In 1866 the publication of book titled "Cathay and the Way Thither" by orientalist Henry Yule stirred up Bretschneider's interest in sinolgy. However, he felt that the extensive material contained in Chinese books was under-utilized by western sinologists, because many of them did not read Chinese, and when they quoted Chinese material, they relied on second hand sources. Emil Bretschneider while in Pekin, befriended the Archimandrite Palladius Kafarov of the Russian Orthodox Church Mission to Pekin, a famous sinologist of his own right; Bretschneider also took advantage of the excellent library of the Russian Ecclestic Mission with extensive collection of Chinese books on history, geography and botany, he began his own first hand research into ancient Chinese literature, particular in botany and geography.

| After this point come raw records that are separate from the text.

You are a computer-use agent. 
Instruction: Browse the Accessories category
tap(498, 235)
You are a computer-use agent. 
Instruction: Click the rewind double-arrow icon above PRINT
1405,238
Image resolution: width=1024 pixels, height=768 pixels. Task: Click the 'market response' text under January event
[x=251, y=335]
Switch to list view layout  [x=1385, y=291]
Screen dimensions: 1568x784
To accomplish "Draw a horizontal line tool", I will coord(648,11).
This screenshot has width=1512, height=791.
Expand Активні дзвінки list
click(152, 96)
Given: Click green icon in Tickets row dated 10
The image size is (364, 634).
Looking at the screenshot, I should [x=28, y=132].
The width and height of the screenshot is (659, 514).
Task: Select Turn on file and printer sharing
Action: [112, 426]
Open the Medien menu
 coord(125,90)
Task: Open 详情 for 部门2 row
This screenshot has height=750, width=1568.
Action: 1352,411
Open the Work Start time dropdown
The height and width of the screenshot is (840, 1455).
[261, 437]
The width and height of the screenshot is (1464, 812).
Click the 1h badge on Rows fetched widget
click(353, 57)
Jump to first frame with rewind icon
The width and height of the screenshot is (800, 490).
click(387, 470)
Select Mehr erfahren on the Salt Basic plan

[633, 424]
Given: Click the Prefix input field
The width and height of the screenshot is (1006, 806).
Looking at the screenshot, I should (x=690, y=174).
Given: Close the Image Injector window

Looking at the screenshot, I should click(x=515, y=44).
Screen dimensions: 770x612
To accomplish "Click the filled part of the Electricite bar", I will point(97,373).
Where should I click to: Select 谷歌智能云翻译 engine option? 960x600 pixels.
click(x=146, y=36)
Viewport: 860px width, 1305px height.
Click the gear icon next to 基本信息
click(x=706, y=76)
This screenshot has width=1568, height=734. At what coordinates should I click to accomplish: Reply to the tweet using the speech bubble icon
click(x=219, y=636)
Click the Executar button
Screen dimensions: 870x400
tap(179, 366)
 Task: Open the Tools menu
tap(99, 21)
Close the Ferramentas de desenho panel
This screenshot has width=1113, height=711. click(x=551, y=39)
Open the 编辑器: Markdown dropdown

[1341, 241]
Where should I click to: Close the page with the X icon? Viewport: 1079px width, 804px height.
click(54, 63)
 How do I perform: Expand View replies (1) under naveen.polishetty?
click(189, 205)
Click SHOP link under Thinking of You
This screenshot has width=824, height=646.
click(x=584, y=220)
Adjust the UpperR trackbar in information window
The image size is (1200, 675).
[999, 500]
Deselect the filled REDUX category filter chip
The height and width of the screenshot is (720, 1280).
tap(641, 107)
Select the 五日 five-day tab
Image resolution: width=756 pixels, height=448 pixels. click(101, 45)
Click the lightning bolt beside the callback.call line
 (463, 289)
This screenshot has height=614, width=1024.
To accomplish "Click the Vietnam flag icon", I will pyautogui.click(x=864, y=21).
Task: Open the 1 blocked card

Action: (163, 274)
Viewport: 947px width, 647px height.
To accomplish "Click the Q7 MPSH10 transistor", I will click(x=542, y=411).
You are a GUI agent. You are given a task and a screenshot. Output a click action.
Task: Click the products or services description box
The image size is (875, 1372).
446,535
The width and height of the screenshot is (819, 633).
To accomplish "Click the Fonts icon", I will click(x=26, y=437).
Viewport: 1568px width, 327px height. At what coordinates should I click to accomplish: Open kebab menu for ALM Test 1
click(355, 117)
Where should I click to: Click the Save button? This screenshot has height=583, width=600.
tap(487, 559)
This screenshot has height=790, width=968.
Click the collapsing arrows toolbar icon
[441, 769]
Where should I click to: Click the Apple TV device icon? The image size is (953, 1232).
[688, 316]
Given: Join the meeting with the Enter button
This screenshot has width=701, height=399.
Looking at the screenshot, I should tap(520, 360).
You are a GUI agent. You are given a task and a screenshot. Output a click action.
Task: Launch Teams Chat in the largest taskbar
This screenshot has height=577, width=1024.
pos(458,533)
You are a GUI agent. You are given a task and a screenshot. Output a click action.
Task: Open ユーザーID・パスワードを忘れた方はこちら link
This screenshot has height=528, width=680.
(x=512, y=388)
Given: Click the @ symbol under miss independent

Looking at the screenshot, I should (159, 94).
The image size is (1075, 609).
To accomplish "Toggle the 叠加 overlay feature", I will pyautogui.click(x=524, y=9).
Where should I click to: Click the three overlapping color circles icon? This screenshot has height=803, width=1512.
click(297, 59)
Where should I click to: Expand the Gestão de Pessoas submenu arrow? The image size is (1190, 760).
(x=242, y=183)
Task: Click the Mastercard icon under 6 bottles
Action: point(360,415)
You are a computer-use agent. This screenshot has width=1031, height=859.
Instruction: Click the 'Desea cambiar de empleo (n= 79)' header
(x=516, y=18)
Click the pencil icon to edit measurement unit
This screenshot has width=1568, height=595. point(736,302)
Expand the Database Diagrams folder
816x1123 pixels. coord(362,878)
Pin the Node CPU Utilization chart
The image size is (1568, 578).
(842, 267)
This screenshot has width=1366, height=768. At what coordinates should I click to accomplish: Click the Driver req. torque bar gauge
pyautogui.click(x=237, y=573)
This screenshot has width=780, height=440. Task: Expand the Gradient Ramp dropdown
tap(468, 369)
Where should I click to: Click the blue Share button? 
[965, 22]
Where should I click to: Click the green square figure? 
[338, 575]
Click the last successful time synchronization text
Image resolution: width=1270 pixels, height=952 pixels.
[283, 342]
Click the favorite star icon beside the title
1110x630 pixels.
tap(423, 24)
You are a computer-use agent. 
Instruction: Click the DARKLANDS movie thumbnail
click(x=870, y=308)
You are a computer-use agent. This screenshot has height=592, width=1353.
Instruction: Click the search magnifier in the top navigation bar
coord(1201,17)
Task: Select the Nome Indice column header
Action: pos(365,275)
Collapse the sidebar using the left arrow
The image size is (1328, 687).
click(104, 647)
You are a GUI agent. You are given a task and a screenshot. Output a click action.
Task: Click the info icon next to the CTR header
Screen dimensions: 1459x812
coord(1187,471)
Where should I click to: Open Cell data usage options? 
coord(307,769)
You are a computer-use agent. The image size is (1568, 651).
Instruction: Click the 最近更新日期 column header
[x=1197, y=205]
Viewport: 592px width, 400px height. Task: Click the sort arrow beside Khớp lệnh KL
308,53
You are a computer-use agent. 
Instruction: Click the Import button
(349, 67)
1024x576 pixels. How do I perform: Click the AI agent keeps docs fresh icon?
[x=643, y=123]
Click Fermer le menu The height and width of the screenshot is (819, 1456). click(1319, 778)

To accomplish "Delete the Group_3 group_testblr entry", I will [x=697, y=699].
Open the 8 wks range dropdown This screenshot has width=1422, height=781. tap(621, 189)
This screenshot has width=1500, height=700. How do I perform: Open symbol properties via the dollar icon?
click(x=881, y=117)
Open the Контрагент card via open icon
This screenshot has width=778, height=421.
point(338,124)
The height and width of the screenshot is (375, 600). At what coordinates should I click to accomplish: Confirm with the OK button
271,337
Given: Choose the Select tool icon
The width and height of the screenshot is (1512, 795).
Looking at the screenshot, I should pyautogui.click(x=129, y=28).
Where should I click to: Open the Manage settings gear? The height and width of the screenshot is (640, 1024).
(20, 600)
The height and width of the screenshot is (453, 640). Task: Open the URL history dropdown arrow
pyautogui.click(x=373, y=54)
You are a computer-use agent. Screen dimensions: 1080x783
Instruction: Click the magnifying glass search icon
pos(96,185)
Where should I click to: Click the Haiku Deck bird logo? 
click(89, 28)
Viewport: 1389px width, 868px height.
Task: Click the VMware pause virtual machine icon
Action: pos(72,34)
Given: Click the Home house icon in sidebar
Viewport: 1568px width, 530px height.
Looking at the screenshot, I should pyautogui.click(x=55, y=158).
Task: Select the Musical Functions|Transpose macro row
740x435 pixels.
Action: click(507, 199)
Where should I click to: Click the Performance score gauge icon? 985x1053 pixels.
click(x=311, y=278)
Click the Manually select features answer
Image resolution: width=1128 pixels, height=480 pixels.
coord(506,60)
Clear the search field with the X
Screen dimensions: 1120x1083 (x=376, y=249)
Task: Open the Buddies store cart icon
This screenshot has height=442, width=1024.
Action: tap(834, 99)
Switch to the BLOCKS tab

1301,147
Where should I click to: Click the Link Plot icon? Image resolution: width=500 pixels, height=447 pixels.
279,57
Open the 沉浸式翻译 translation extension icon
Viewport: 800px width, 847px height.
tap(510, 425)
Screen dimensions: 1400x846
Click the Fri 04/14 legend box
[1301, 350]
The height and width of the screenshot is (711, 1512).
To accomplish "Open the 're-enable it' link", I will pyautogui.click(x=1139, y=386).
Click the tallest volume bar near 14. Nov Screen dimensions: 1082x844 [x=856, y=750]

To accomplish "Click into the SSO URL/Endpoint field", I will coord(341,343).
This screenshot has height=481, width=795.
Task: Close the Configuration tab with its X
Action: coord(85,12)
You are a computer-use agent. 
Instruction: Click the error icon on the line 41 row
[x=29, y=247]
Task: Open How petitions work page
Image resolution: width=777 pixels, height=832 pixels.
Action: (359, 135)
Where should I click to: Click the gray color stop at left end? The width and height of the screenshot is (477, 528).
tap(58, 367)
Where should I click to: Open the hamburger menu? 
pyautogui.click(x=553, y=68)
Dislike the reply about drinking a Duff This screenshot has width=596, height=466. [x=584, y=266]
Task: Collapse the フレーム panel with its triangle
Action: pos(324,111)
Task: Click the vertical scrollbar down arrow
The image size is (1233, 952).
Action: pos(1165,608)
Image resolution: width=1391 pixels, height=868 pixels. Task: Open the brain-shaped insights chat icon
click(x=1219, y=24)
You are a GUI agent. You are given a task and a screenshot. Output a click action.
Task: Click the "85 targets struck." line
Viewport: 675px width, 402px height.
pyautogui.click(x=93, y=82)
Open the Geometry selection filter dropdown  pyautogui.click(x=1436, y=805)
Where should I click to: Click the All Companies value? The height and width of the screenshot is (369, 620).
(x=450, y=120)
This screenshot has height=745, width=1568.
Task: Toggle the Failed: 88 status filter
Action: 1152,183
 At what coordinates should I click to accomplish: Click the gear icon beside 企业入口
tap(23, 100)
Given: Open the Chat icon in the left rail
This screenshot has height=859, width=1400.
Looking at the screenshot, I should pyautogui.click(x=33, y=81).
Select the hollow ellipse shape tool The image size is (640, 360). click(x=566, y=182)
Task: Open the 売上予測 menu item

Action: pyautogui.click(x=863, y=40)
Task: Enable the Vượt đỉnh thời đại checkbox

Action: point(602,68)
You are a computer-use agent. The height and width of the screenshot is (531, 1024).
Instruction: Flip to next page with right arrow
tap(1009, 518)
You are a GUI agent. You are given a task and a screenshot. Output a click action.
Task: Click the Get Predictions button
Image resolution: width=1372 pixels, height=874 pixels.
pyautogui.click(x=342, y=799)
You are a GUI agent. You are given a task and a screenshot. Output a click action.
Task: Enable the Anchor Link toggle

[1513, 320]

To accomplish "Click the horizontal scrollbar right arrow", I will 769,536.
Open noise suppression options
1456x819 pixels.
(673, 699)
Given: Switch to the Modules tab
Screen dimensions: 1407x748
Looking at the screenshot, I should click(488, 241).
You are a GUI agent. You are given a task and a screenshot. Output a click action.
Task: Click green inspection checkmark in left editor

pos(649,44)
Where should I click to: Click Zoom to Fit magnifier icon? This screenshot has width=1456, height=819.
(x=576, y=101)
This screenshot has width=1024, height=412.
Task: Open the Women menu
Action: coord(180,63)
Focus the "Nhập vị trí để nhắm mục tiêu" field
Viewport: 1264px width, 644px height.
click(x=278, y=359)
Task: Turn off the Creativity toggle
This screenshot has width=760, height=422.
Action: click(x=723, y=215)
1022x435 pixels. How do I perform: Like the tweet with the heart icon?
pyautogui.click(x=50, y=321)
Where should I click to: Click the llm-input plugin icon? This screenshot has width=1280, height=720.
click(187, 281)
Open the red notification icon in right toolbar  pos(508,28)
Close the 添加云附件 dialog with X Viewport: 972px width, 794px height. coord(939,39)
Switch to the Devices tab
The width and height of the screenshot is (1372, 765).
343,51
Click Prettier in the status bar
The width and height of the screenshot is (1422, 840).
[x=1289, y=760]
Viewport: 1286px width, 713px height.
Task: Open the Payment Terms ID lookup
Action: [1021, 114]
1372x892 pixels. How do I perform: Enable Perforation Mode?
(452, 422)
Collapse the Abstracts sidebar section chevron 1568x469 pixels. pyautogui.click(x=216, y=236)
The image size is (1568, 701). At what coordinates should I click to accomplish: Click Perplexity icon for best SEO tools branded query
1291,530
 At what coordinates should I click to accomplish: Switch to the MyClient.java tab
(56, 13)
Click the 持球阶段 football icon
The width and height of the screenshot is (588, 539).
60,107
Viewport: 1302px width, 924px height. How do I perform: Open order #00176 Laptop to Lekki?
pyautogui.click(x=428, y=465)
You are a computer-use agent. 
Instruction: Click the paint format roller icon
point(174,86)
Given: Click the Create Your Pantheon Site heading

In 1870 he published his first article in sinology :"Fu Sang-- Who discovered America ?", followed by the publication in London of "On the Knowledge Possessed by the Chinese of the Arabs and Arabian Colonies Mentioned in Chinese Books".
1875 he published published article "Notes on Chinese medieval travellers to the West" in Shanghai. 1881 he published "Early European researches into the flora of China (American Presbyterian Mission Press, Shanghai), a topic often ignored by contemporary sinologists due to lack of training in botany. Bretschneider was a pioneer in this field.
In 1888 he published Mediaeval Researches from Eastern Asiatic Sources, Trubner Oriental Series, London; this book included his English translation of three important Chinese literature about history and geography of central Asia, namely Travel to The West by Yelü Chucai, Genghis Khan's chief adviser; Travels to the West by Taoist monk Kiu Chang Chun and The Peregrinations of Ye-Lu Hi-Liang (the grandson of Yelu Chucai), translated from The Annual of Yuan dynasty.
He was a correspondent member of Académie française.